Mei-Chi Shaw, University of Notre Dame
The Cauchy-Riemann Equations in Complex
Analysis
Holomorphic functions are solutions to the homogeneous Cauchy-Riemann equations. The profound influence of partial differential equations on complex analysis began from Riemann's proof of the Mapping Theorem with the Dirichlet problem. In this talk, we discuss the important role that the inhomogeneous Cauchy-Riemann equations play in one and several complex variables. The emphasis is on the recent progress on domains in complex manifolds.
Chia-Fu Yu, Institute of Mathematics, Academia Sinica
Mass formula and Oort's
conjecture for supersingular abelian threefolds
The problem we study in this talk is originated from works of Eichler and Deuring
who proved a beautiful correspondence between supersingular elliptic curves and ideal classes of a
definite quaternion algebra over the rational numbers.

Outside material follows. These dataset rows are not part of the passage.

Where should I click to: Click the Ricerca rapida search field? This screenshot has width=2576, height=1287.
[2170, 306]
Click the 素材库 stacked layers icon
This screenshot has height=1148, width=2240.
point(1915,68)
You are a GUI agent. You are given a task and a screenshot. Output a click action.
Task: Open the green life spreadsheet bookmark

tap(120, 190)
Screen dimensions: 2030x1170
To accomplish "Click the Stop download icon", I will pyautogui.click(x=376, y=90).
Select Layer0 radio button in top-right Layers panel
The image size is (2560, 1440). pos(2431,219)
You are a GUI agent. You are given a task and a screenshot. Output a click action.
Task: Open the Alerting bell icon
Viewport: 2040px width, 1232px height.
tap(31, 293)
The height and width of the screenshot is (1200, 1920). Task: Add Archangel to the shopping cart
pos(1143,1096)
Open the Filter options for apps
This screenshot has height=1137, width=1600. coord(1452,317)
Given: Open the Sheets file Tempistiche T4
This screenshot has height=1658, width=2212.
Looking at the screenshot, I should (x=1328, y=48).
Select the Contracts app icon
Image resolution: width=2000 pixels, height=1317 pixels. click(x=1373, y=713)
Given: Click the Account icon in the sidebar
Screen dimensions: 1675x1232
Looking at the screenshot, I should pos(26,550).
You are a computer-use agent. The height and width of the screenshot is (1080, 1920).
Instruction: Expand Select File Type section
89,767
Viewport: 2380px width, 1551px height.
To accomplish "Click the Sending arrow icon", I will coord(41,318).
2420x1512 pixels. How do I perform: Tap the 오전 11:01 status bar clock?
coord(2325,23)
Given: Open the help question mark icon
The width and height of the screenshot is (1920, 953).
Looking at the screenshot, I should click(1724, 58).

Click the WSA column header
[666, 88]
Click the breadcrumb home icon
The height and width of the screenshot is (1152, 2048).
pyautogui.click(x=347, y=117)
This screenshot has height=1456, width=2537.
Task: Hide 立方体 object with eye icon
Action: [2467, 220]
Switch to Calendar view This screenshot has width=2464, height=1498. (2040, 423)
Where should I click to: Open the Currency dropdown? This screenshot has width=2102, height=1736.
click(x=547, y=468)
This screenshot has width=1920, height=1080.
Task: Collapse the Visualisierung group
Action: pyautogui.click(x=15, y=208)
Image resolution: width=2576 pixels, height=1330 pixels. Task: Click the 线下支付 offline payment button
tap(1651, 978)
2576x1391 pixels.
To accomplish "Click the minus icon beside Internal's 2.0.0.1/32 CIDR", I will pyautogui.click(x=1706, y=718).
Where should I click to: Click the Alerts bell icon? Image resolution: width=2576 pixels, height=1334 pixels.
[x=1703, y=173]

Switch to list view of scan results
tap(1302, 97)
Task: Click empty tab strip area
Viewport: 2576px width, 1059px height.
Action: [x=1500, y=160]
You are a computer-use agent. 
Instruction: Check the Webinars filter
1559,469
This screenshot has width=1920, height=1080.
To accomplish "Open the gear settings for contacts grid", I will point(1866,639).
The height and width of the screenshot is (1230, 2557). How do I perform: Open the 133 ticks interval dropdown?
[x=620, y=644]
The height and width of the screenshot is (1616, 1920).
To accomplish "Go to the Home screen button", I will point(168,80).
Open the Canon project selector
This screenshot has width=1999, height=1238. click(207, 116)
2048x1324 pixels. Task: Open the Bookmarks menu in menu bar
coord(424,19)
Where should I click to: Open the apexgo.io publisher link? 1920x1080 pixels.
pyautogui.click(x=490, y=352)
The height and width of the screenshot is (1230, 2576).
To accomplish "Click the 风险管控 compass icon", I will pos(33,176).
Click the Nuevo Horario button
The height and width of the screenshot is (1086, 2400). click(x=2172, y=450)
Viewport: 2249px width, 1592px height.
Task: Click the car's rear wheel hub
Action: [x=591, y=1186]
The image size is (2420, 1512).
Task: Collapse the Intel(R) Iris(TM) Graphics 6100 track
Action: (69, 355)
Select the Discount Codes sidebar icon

Its generalization to supersingular abelian varieties has been studied by Ekedahlm Ibukiyama,
Katsura, K.-Z. Li, Oort and others.
We compute the mass of each orbit of supersingular abelian threefolds with same crystalline
cohomology. This decomposes the supersingular locus into strata which play a key role for jumps of
automorphism groups and yields a solution to a conjecture of Oort. This is based on joint work with
Valentijn Karemaker and Fuetaro Yobuko.